A proposta de Infantino, recorde-se, enfrentou oposição imediatada, sobretudo por parte da UEFA, obrigando o presidente da FIFA a recuar na decisão.
«O modelo proposto pela FIFA, ao colocar nas mãos de interesses privados decisões determinantes sobre o calendário internacional, os formatos competitivos e o desenvolvimento futuro do desporto, configuraria uma alteração profunda e inaceitável da natureza do futebol. Tal modelo não pode ser acolhido por quem tem o dever de proteger o jogo e de preservar o seu legado para as gerações futuras. Nunca abdicaremos destes valores, que são para nós inalienáveis, é a garantia que lhe deixo», vincou o presidente da FPF, na referida carta.
Antes disso, Pedro Proença já tinha salientado que o «desenvolvimento comercial do futebol legítimo e necessário», mas que «nunca poderá comprometer princípios essenciais de boa governação, mérito desportivo, mecanismos de solidariedade, estabilidade das competições ou a salvaguarda do futuro do jogo», sublinhando que «esses princípios estruturantes, que a FPF subscreve integralmente, continuarão a orientar de forma firme e coerente a nossa atuação».

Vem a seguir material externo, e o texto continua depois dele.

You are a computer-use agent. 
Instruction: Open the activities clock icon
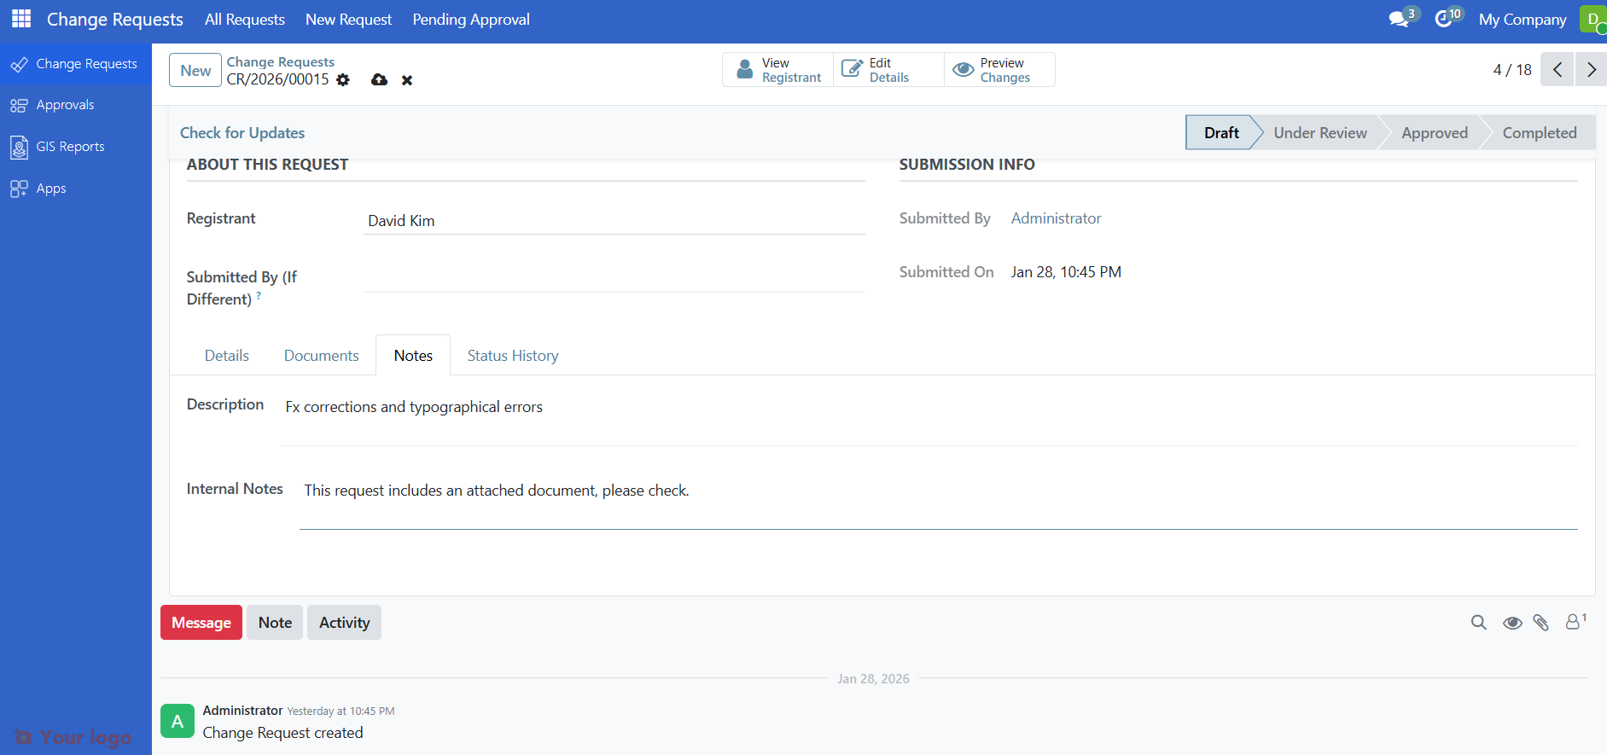pyautogui.click(x=1444, y=19)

A carta do presidente da FPF visa ainda o arranque da temporada 2026/2027, desejando as «maiores felicidades» aos clubes e sócios ordinários do organismo.
«A Supertaça Cândido de Oliveira marcou, mais uma vez, o início de uma nova época. Uma temporada que todos desejamos que seja de exaltação do elevado talento que faz do futebol uma das maiores marcas de Portugal no mundo», disse.
Apelando, por fim , à «dedicação e competência de todos os agentes do futebol português», Proença assume a vontade de «trabalhar em conjunto, continuando dessa forma a contribuir para o seu sucesso e desenvolvimento constante».